◆ Extract to read
○ ○ ○
Aziz Haniffa recalls an earlier meeting with US Attorney Preet Bharara, who had addressed the criticism in certain segments in the community about an Indian American going after their own with a vengeance
It's difficult to comprehend if Preet Bharara, the Manhattan United States Attorney and the highest ranking law enforcement officer among Indian Americans, who prosecuted Rajat Gupta, the once iconic and now disgraced Indian American corporate, belong to two different worlds.
Did the world of the Ferozepur-born Bharara, 43, who immigrated to the US when he was barely two years old with his parents, and grew to love baseball and 'The Boss' Bruce Springsteen from his native Monmouth County in New Jersey, differ markedly from the cricket-loving Gupta, 63, who came to the US as an adult to attend Harvard Business School and then was ensconced in the elite suburbs of Connecticut?
Bharara pulled no punches in his statement on October 24, following the two-year jail sentence and $5 million fine imposed on Gupta by US District Judge Jed S Rakoff, when he said, "With today's sentence, Rajat Gupta now must face the grave consequences of his crime -- a term of imprisonment. His conduct has forever tarnished a once-sterling reputation that took years to cultivate."
He also offered more than a veiled warning, when he said, "We hope that others who might consider breaking the securities laws will take heed from this sad occasion and choose not to follow in Mr Gupta's footsteps."
Gupta, the former chairman of Mckinsey and Company and a member of the Board of Directors of The Goldman Sachs Group Inc, and the Procter & Gamble Company, was sentenced for crimes stemming from his involvement in an insider trading scheme with his business partner and friend, Raj Rajaratnam, the founder and former head of the Galleon Group.
Gupta was convicted on June 15, 2012, following a four-week jury trial.
Although Bharara was not available for an interview immediately following the sentencing of Gupta, in earlier exclusive interviews with rediff.com, he had addressed squarely the criticism -- and at times extreme bitterness -- in certain segments in the Indian American community, particularly the older generation, for what they perceived as an Indian American going after their own with a vengeance.
○ ○ ○
Element and text position data:
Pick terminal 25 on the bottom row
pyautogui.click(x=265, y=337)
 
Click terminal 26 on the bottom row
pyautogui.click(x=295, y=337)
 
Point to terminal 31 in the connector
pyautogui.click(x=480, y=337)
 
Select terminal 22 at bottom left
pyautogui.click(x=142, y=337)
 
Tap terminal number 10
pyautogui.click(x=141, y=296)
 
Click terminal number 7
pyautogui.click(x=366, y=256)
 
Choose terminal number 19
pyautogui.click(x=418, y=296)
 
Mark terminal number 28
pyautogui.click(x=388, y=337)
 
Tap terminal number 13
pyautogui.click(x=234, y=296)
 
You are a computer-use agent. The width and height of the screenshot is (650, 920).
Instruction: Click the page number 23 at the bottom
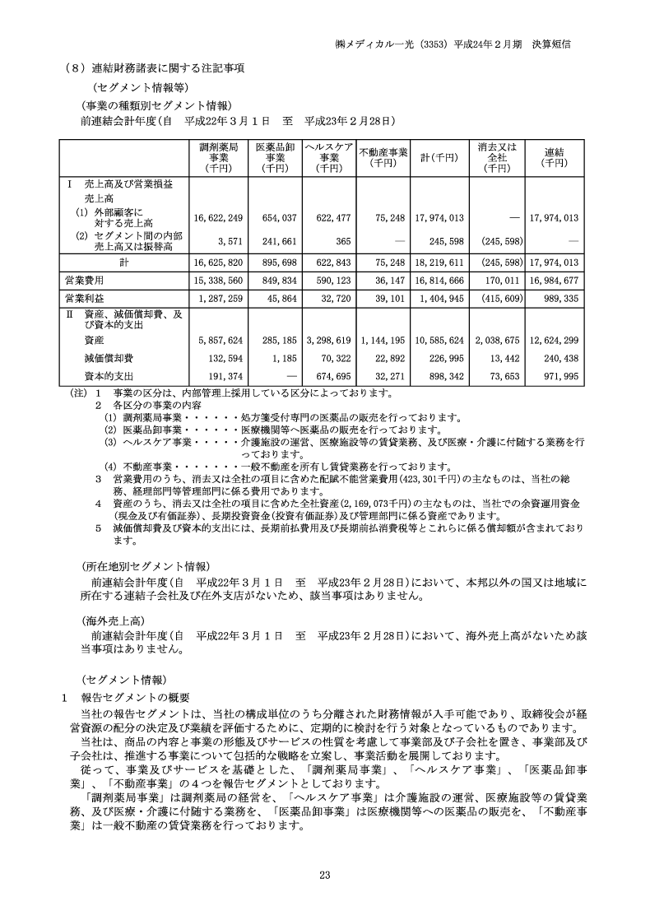point(325,875)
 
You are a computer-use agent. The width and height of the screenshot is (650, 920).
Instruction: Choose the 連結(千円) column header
point(554,156)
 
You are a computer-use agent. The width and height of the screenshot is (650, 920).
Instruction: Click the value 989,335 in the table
point(559,297)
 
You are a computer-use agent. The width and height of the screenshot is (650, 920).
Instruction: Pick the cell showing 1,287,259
point(220,297)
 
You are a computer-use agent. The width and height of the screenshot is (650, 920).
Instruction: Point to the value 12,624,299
point(553,339)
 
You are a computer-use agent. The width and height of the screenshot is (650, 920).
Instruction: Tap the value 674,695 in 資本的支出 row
point(333,376)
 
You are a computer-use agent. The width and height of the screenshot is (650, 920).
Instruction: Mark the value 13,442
point(502,357)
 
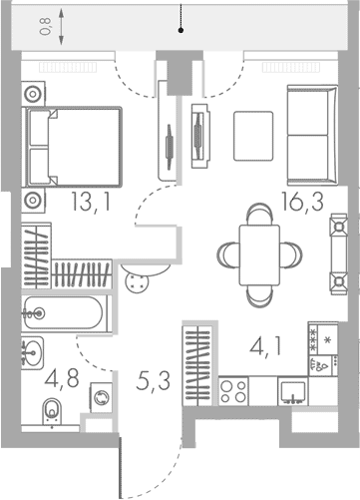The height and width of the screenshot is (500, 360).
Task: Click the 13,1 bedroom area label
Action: tap(91, 203)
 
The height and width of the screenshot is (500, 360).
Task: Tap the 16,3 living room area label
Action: tap(302, 202)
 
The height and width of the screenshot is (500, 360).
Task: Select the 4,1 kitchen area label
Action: tap(265, 346)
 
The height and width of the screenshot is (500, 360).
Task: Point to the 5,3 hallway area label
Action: tap(153, 381)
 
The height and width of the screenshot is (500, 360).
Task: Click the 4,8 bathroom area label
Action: tap(62, 378)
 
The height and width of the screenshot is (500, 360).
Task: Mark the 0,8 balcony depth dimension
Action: tap(45, 27)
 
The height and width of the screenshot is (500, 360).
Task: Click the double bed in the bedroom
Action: tap(72, 147)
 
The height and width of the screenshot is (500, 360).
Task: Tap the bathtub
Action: tap(64, 313)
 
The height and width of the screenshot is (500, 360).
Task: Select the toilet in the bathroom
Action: tap(53, 411)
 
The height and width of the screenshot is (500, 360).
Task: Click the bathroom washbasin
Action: tap(33, 353)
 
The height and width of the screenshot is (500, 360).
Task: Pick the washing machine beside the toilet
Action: tap(101, 398)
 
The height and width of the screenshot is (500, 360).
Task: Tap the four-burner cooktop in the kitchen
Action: tap(233, 391)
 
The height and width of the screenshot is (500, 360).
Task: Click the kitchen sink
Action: tap(293, 391)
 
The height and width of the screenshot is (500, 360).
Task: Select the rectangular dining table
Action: tap(259, 255)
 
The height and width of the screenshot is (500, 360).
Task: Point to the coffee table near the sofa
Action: tap(253, 136)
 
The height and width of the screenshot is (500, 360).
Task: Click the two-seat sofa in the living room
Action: tap(312, 135)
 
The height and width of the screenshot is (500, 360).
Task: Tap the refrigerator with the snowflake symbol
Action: tap(323, 338)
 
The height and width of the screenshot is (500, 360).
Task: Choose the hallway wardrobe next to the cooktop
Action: tap(198, 365)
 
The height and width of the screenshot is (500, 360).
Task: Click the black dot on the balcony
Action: tap(180, 30)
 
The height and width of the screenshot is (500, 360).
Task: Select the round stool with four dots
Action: tap(137, 282)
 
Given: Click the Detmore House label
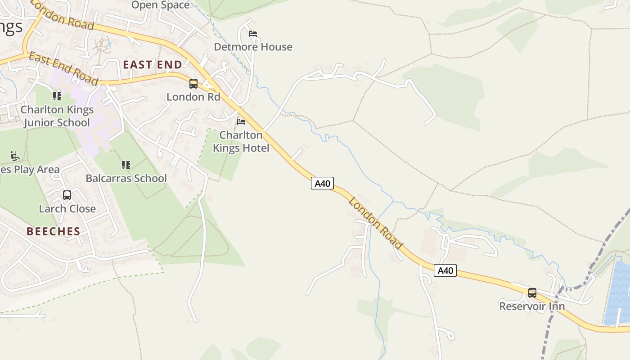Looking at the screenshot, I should tap(253, 47).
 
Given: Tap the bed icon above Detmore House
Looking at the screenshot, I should tap(253, 34).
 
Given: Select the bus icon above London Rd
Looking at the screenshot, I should tap(193, 83).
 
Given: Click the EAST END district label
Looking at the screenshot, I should tap(153, 64).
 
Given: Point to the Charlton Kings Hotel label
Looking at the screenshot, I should tap(241, 141).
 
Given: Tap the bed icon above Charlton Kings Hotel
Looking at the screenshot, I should tap(241, 122).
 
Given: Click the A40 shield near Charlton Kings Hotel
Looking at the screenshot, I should tap(322, 183).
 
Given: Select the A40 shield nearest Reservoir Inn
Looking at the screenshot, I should tap(445, 270).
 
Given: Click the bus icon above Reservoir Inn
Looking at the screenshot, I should tap(532, 293).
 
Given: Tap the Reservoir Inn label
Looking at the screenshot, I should tap(532, 306).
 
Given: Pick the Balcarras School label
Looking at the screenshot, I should tap(126, 178).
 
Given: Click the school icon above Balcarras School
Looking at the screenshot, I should tap(126, 165).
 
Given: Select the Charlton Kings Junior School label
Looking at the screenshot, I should tap(57, 116).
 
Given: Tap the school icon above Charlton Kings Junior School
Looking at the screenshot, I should tap(57, 96).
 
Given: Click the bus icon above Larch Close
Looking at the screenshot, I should tap(67, 195).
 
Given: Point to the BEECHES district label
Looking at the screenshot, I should tap(53, 231).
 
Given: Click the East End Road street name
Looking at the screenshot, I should tap(63, 69).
○ ○ ○
◆ Task list
- 1) Resize the listing, starting at its first line and ending at the line containing "pyautogui.click(x=142, y=337)", both included: write those lines out again, requests too, with every x and y click coordinate multiplied by 0.6 and rounded to a whole number, halves going up.
- 2) Extend the article on Preet Bharara and Rajat Gupta, picking up after its last sentence.
The article on Preet Bharara and Rajat Gupta and the listing have nothing to do with each other.

◆ Outputs in order
- 1)
Pick terminal 25 on the bottom row
pyautogui.click(x=159, y=202)
 
Click terminal 26 on the bottom row
pyautogui.click(x=177, y=202)
 
Point to terminal 31 in the connector
pyautogui.click(x=288, y=202)
 
Select terminal 22 at bottom left
pyautogui.click(x=85, y=202)

- 2)
When asked about this perception that "here's this desi guy going after other desis with a vengeance, "and if this were a "totally unfair characterisation and perception," Bharara would always shoot back, "Absolutely."
He said, "We go after crime with a vengeance in a fair and appropriate way as supervised by the court. Anyone against who we have proof beyond a reasonable doubt of committing a crime -- and generally it's the most serious crimes that we prosecute, given our limited resources -- we prosecute. We do our best to convict them, and we do our best to improve public safety by incapacitating them."
"It doesn't matter what their religion is, what their race is, what nationality they are, or what their name is. Every decision is completely based on the law. That was true before I got here and will be true after I leave," he said, and argued, "Any other way of looking at it undermines public confidence in the justice system. If any of those considerations ever came into play, the prosecutor who thinks that way should be fired immediately."
Interestingly, the warning he issued in his statement at Gupta's sentencing was also reflective of the answer he had provided to another question I had asked him in one of our interviews.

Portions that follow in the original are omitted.